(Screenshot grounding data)

-- Opening Marker --

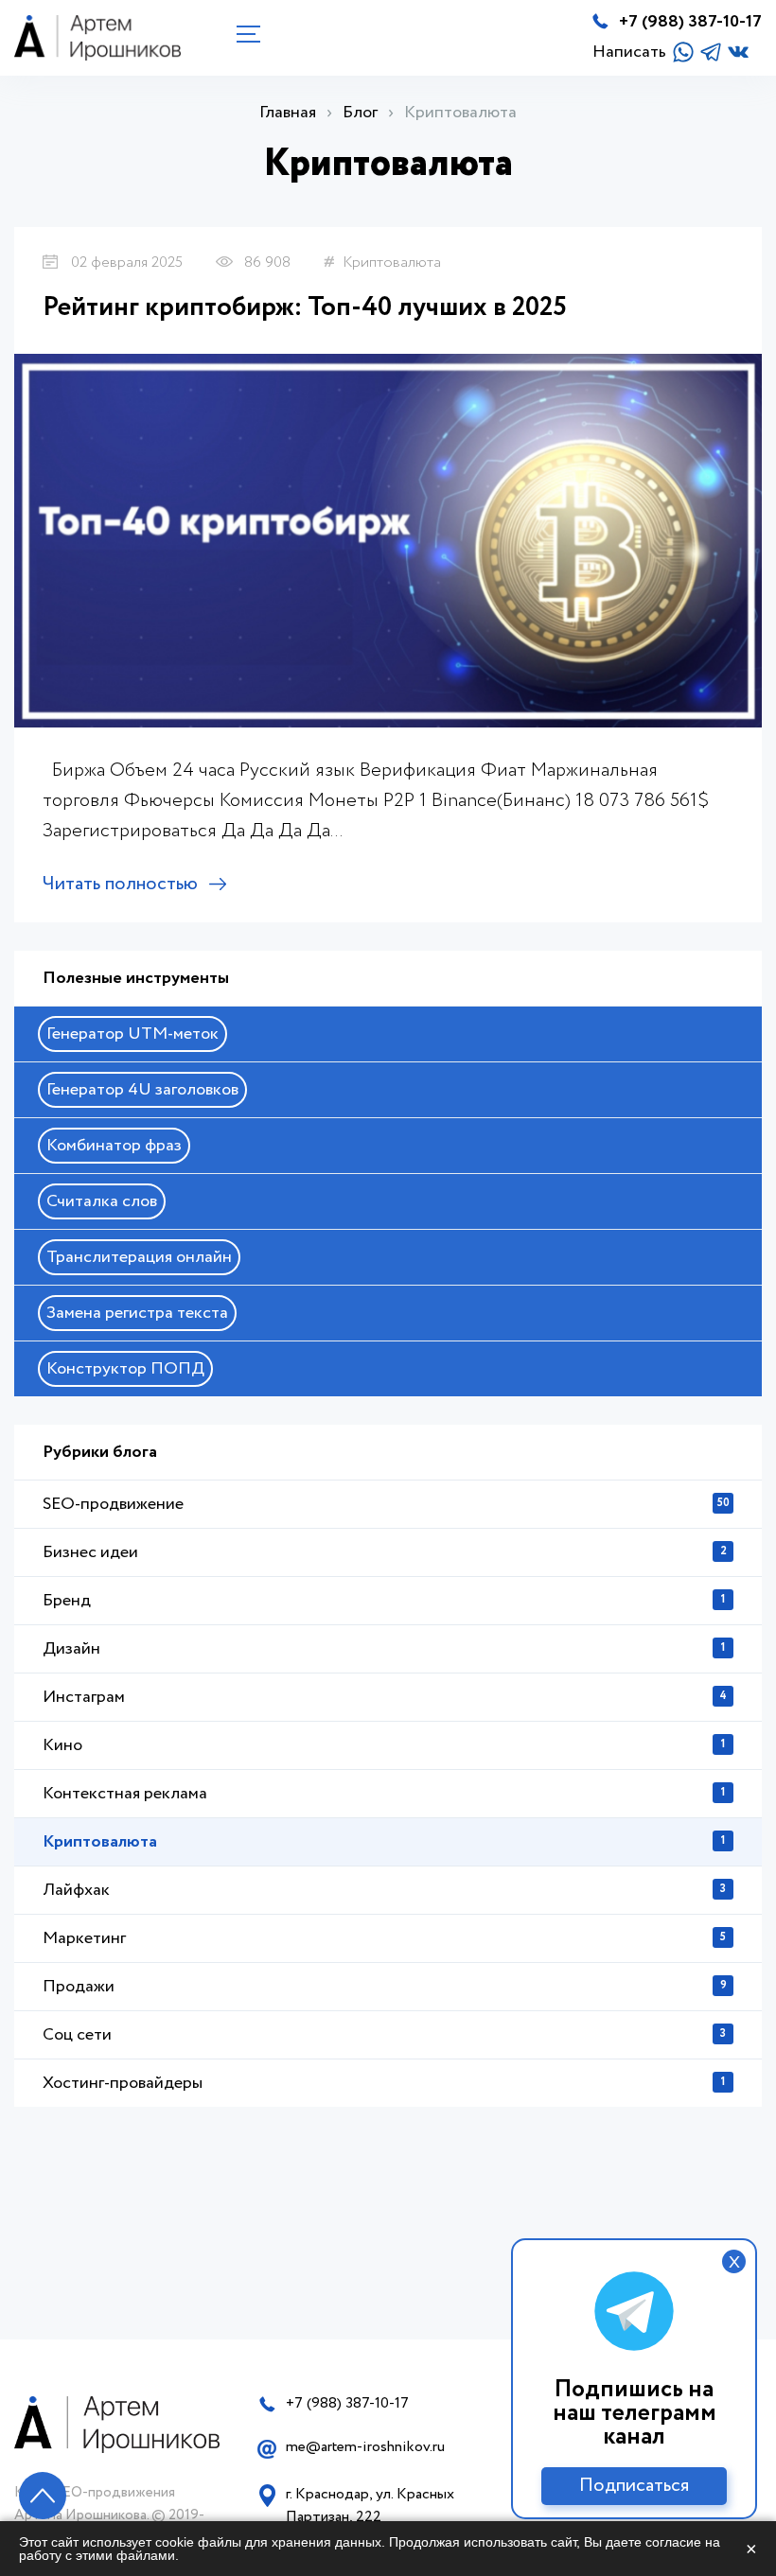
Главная (287, 112)
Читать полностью (120, 884)
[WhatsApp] (683, 52)
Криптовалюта (392, 263)
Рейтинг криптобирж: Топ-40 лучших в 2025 (305, 307)
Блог (360, 112)
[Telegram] (710, 52)
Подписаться (634, 2485)
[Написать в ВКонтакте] (738, 52)
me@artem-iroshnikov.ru (365, 2447)
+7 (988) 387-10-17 (690, 21)
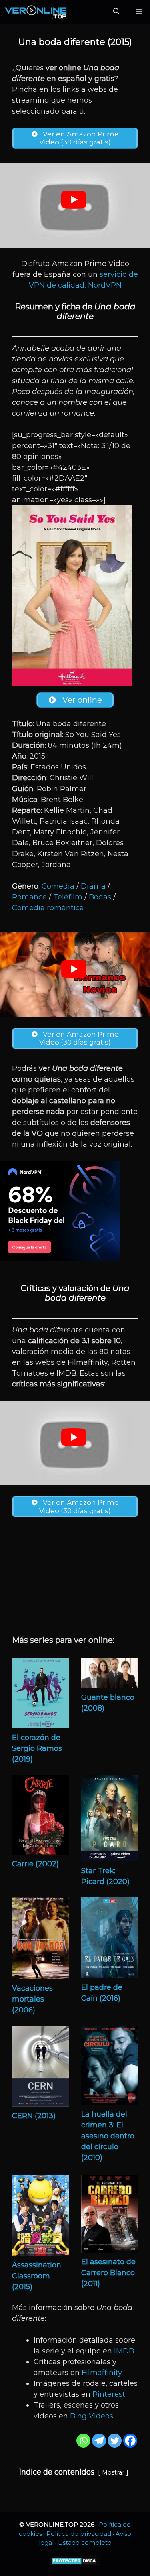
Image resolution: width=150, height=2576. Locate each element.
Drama (93, 886)
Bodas (100, 897)
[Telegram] (99, 2441)
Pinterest (108, 2394)
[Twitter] (115, 2441)
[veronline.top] (36, 12)
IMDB (124, 2351)
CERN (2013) (34, 2115)
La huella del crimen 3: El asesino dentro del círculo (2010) (107, 2136)
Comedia (58, 886)
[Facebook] (130, 2441)
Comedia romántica (48, 907)
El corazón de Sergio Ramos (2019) (37, 1748)
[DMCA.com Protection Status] (75, 2563)
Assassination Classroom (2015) (36, 2276)
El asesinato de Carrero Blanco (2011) (108, 2272)
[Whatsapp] (83, 2441)
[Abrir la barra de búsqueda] (116, 12)
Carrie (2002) (35, 1863)
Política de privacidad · (81, 2533)
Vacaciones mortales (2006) (32, 1999)
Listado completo (85, 2542)
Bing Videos (91, 2416)
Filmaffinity (102, 2372)
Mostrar (113, 2472)
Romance (29, 897)
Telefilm (67, 897)
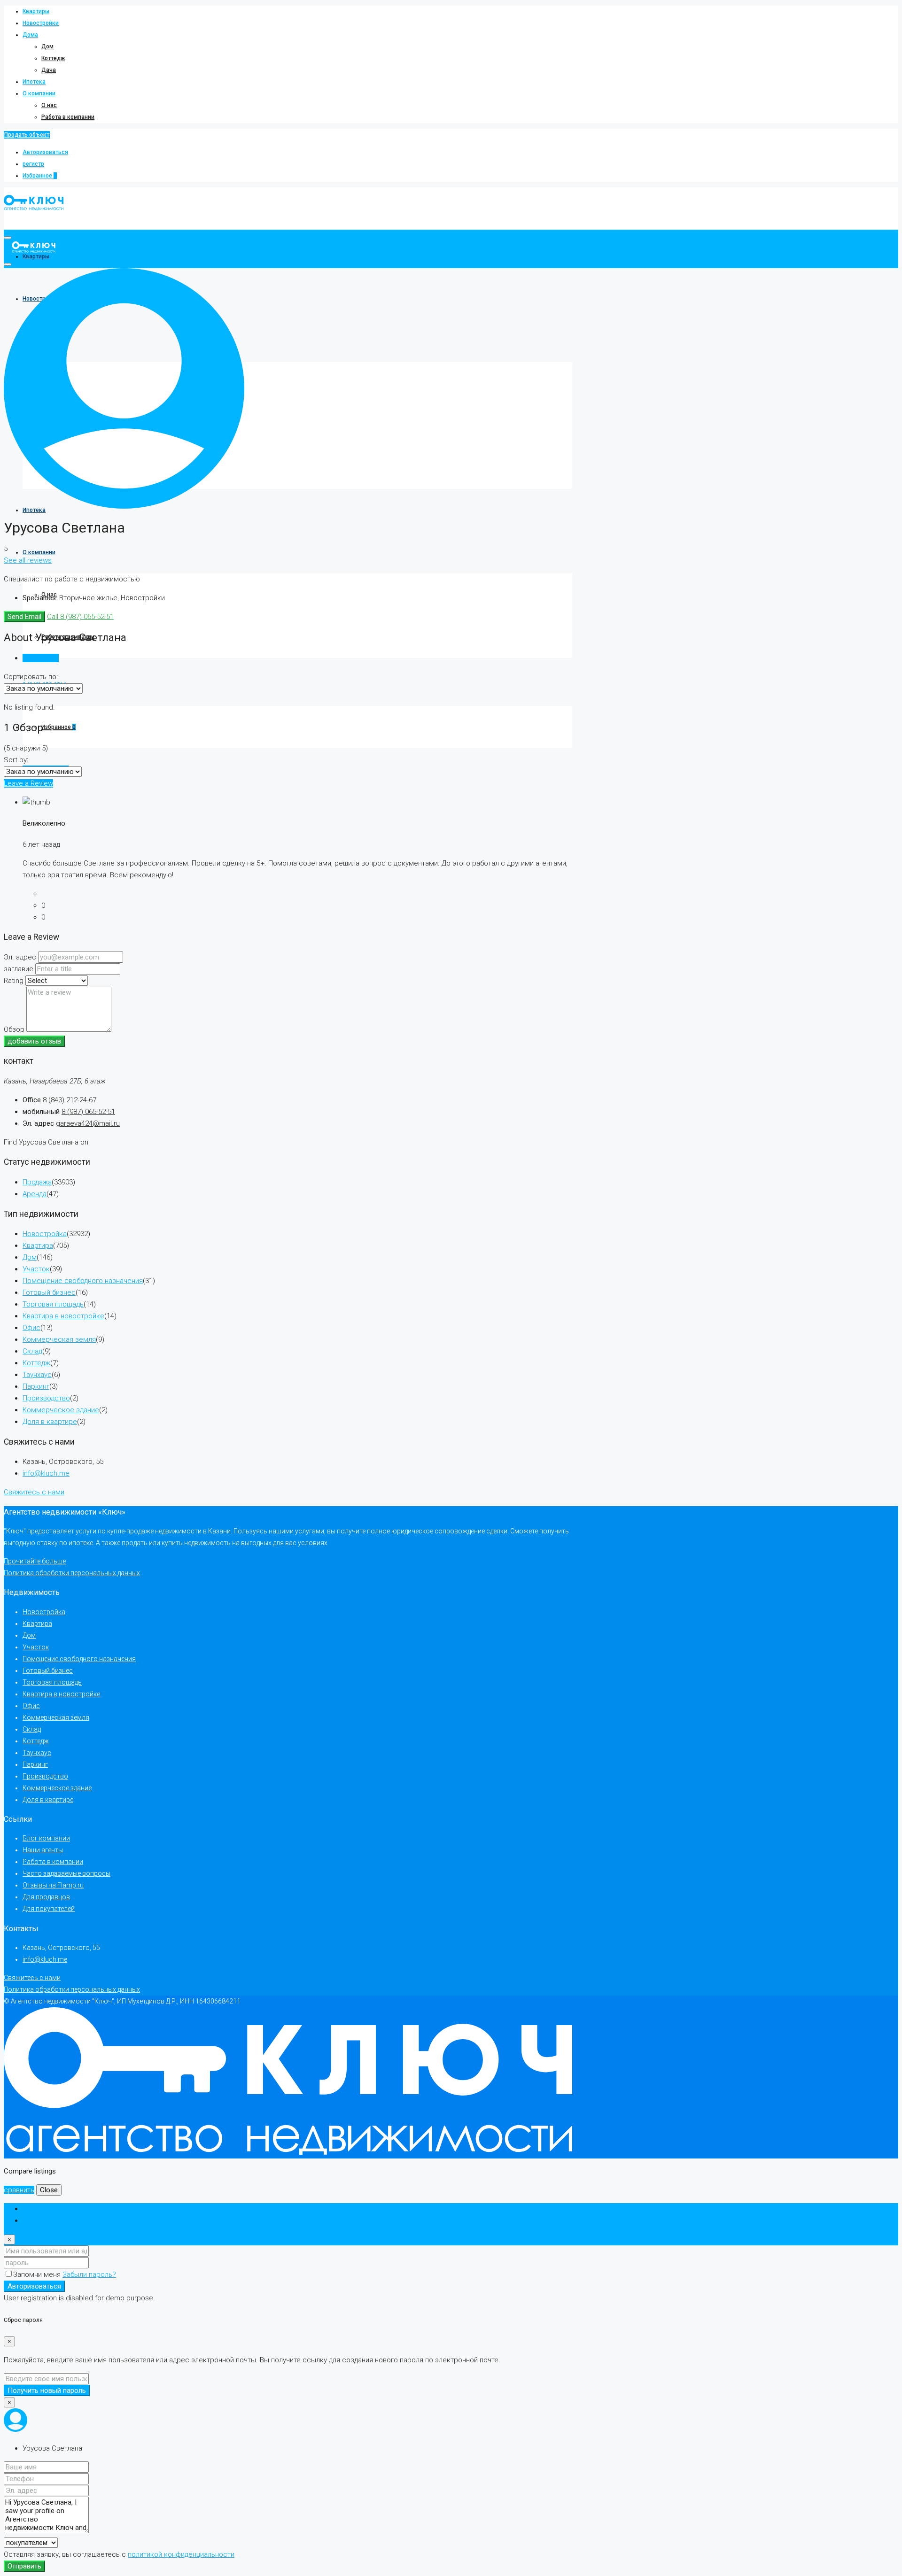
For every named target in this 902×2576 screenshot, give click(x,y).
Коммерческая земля (59, 1339)
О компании (39, 93)
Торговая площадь (53, 1304)
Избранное (40, 175)
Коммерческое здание (61, 1410)
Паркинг (36, 1386)
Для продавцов (46, 1897)
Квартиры (36, 11)
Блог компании (46, 1838)
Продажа (37, 1182)
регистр (33, 164)
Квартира (38, 1245)
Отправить (24, 2566)
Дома (30, 34)
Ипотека (34, 81)
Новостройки (41, 23)
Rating (13, 980)
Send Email (24, 616)
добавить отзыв (34, 1041)
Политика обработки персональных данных (72, 1573)
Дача (48, 70)
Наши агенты (43, 1850)
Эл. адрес (20, 957)
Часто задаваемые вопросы (66, 1873)
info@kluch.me (46, 1473)
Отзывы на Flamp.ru (53, 1885)
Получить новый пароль (47, 2390)
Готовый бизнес (49, 1292)
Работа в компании (67, 117)
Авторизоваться (45, 152)
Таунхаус (37, 1374)
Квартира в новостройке (63, 1316)
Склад (32, 1351)
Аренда (35, 1194)
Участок (36, 1269)
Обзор (14, 1029)
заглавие (18, 969)
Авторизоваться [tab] (50, 2209)
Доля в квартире (50, 1421)
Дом (47, 46)
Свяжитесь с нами (34, 1492)
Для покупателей (49, 1908)
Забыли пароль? (89, 2274)
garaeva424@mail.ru (88, 1123)
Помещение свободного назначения (83, 1280)
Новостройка (45, 1234)
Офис (31, 1327)
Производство (46, 1398)
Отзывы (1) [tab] (41, 658)
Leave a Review (28, 783)
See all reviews (28, 560)
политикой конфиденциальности (181, 2554)
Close (49, 2190)
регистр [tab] (36, 2220)
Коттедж (53, 58)
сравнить (19, 2190)
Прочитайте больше (35, 1561)
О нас (49, 105)
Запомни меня (37, 2274)
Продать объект (26, 135)
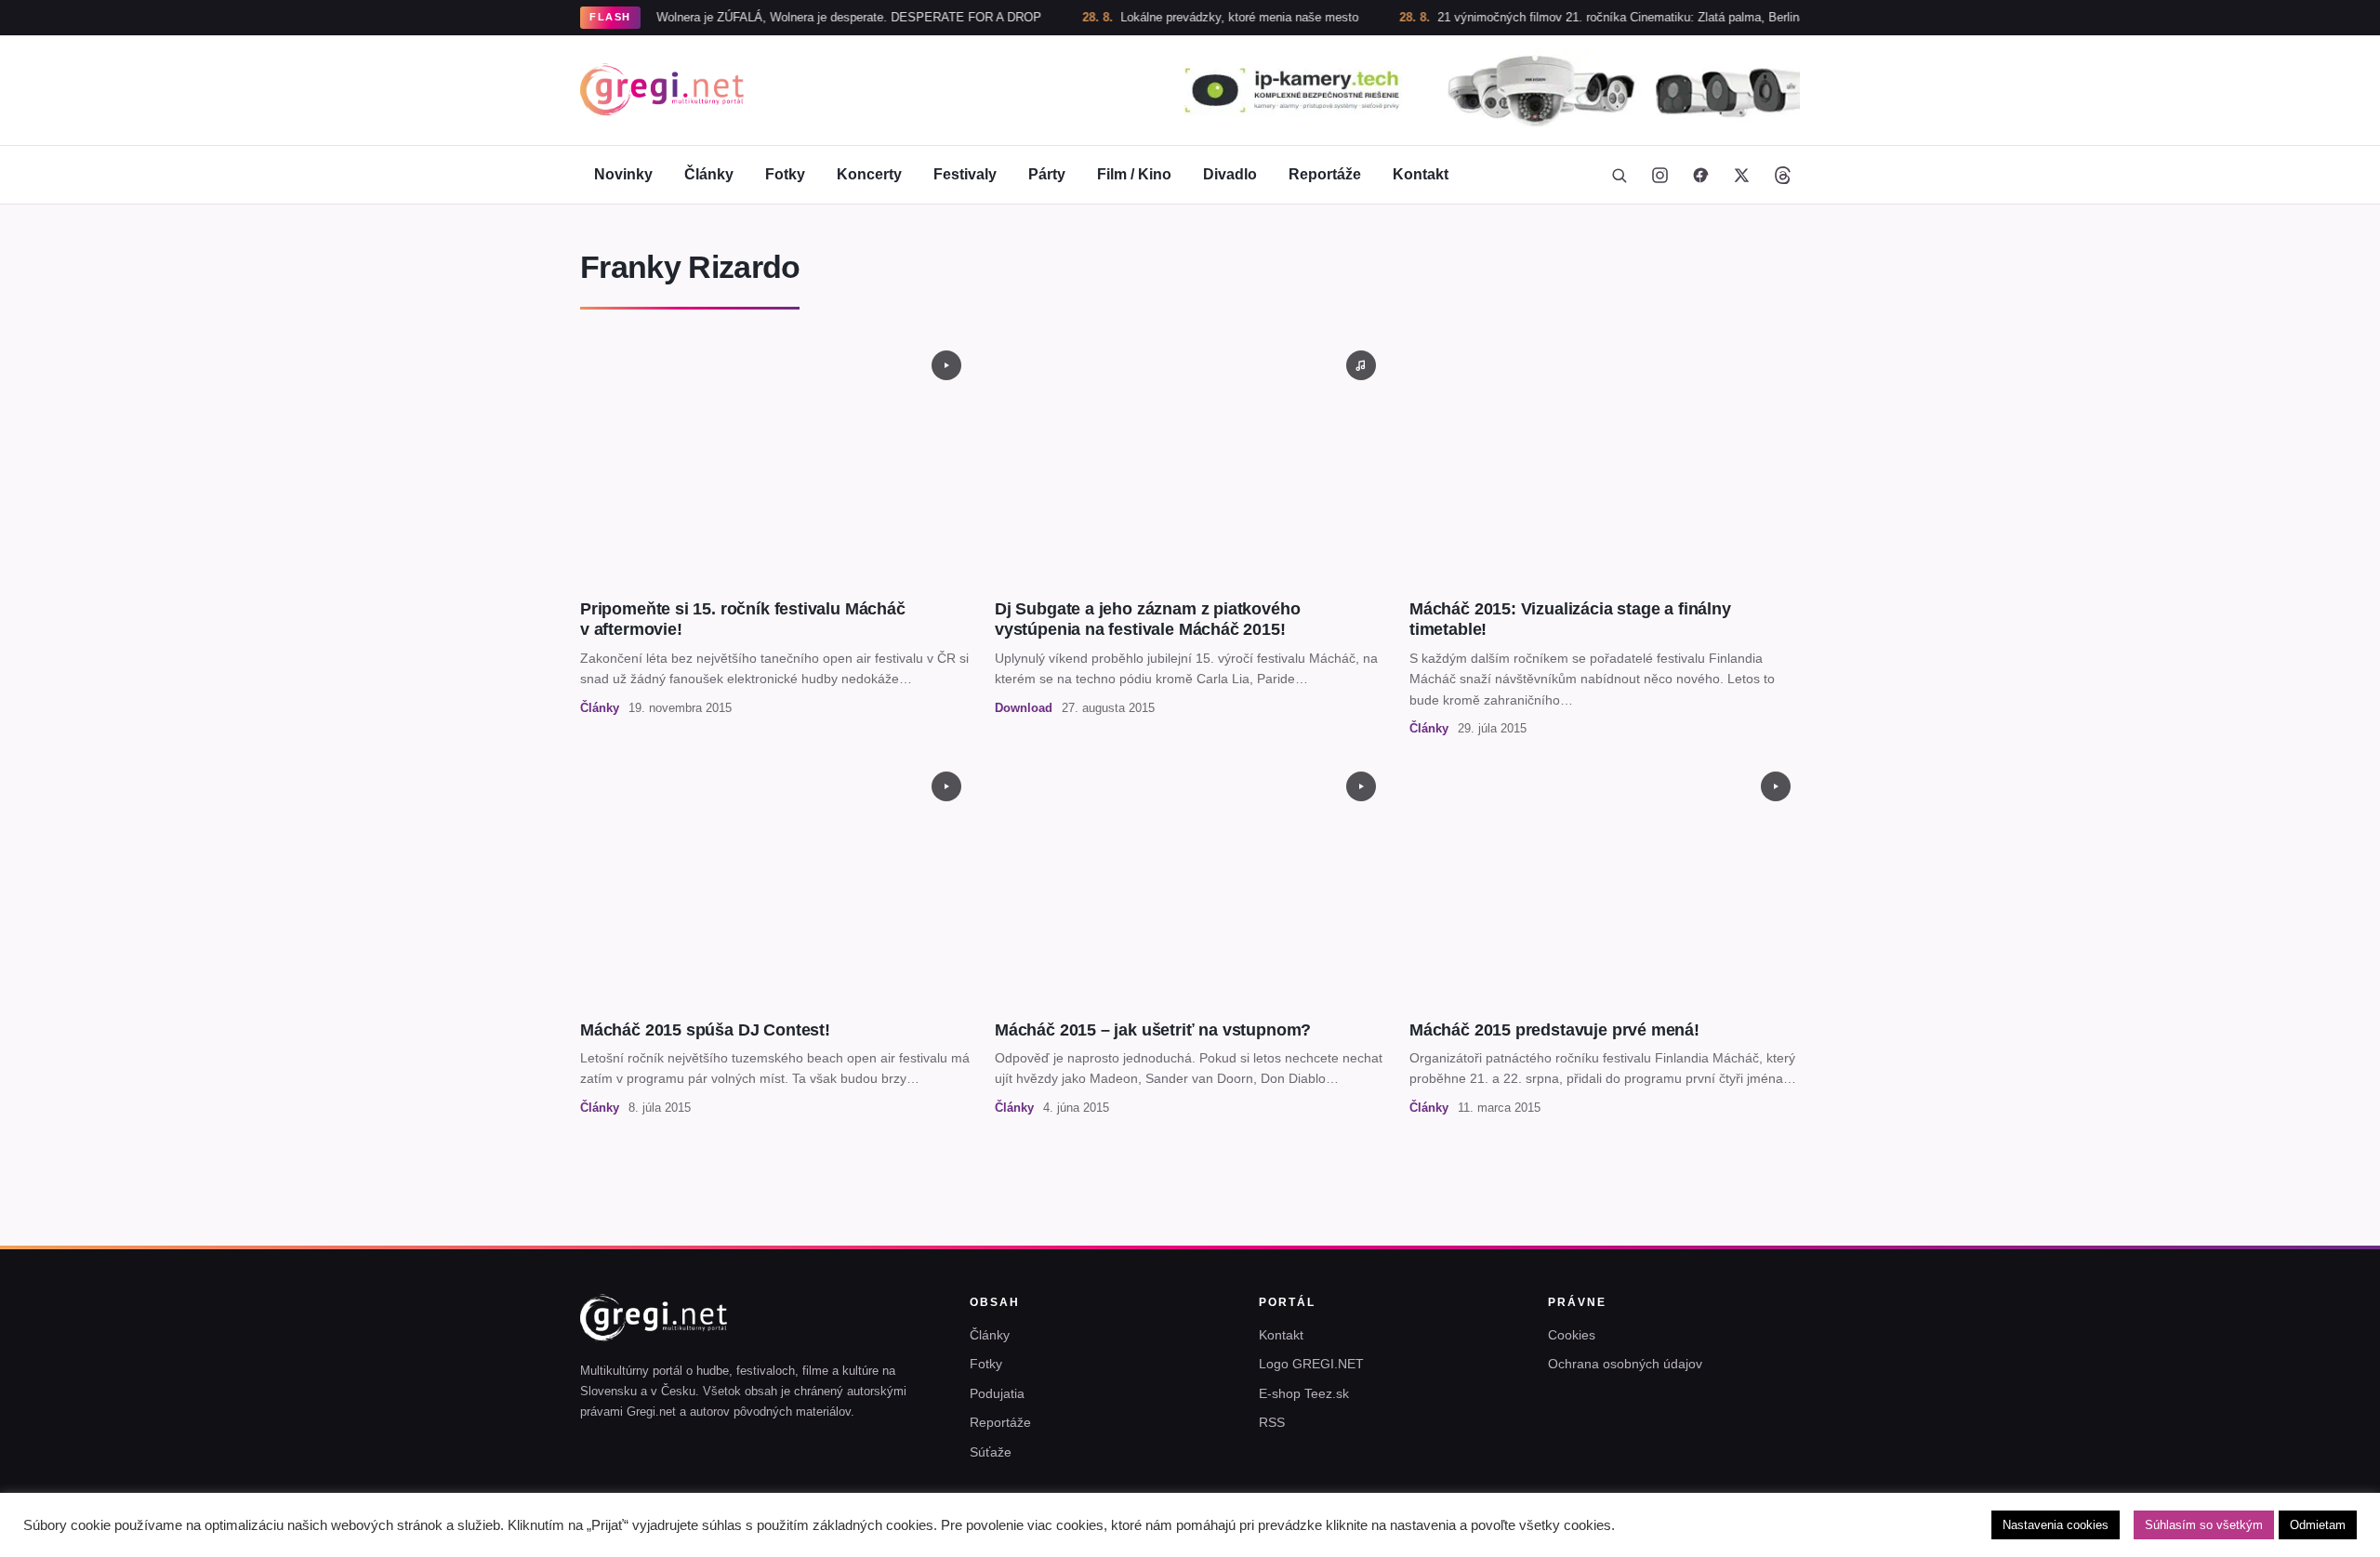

-- Closing Marker --

## INSTRUCTIONS TO FOLLOW
Copy all the records word for word and keep the pictures out.

## ANSWER TO THIS TASK
Главная (287, 112)
Читать полностью (120, 884)
[WhatsApp] (683, 52)
Криптовалюта (392, 263)
Рейтинг криптобирж: Топ-40 лучших в 2025 (305, 307)
Блог (360, 112)
[Telegram] (710, 52)
Подписаться (634, 2485)
[Написать в ВКонтакте] (738, 52)
me@artem-iroshnikov.ru (365, 2447)
+7 (988) 387-10-17 (690, 21)
Image resolution: width=150, height=2576. Locate each element.
Drama (93, 886)
Bodas (100, 897)
[Telegram] (99, 2441)
Pinterest (108, 2394)
[Twitter] (115, 2441)
[veronline.top] (36, 12)
IMDB (124, 2351)
CERN (2013) (34, 2115)
La huella del crimen 3: El asesino dentro del círculo (2010) (107, 2136)
Comedia (58, 886)
[Facebook] (130, 2441)
Comedia romántica (48, 907)
El corazón de Sergio Ramos (2019) (37, 1748)
[DMCA.com Protection Status] (75, 2563)
Assassination Classroom (2015) (36, 2276)
El asesinato de Carrero Blanco (2011) (108, 2272)
[Whatsapp] (83, 2441)
[Abrir la barra de búsqueda] (116, 12)
Carrie (2002) (35, 1863)
Política de privacidad · (81, 2533)
Vacaciones mortales (2006) (32, 1999)
Listado completo (85, 2542)
Bing Videos (91, 2416)
Filmaffinity (102, 2372)
Mostrar (113, 2472)
Romance (29, 897)
Telefilm (67, 897)
For every named target in this 902×2576 screenshot, give click(x,y).
Коммерческая земля (59, 1339)
О компании (39, 93)
Торговая площадь (53, 1304)
Избранное (40, 175)
Коммерческое здание (61, 1410)
Паркинг (36, 1386)
Для продавцов (46, 1897)
Квартиры (36, 11)
Блог компании (46, 1838)
Продажа (37, 1182)
регистр (33, 164)
Квартира (38, 1245)
Отправить (24, 2566)
Дома (30, 34)
Ипотека (34, 81)
Новостройки (41, 23)
Rating (13, 980)
Send Email (24, 616)
добавить отзыв (34, 1041)
Политика обработки персональных данных (72, 1573)
Дача (48, 70)
Наши агенты (43, 1850)
Эл. адрес (20, 957)
Часто задаваемые вопросы (66, 1873)
info@kluch.me (46, 1473)
Отзывы на Flamp.ru (53, 1885)
Получить новый пароль (47, 2390)
Готовый бизнес (49, 1292)
Работа в компании (67, 117)
Авторизоваться (45, 152)
Таунхаус (37, 1374)
Квартира в новостройке (63, 1316)
Склад (32, 1351)
Аренда (35, 1194)
Участок (36, 1269)
Обзор (14, 1029)
заглавие (18, 969)
Авторизоваться [tab] (50, 2209)
Доля в квартире (50, 1421)
Дом (47, 46)
Свяжитесь с нами (34, 1492)
Для покупателей (49, 1908)
Забыли пароль? (89, 2274)
garaeva424@mail.ru (88, 1123)
Помещение свободного назначения (83, 1280)
Новостройка (45, 1234)
Офис (31, 1327)
Производство (46, 1398)
Отзывы (1) [tab] (41, 658)
Leave a Review (28, 783)
See all reviews (28, 560)
политикой конфиденциальности (181, 2554)
Close (49, 2190)
регистр [tab] (36, 2220)
Коттедж (53, 58)
сравнить (19, 2190)
Прочитайте больше (35, 1561)
О нас (49, 105)
Запомни меня (37, 2274)
Продать объект (26, 135)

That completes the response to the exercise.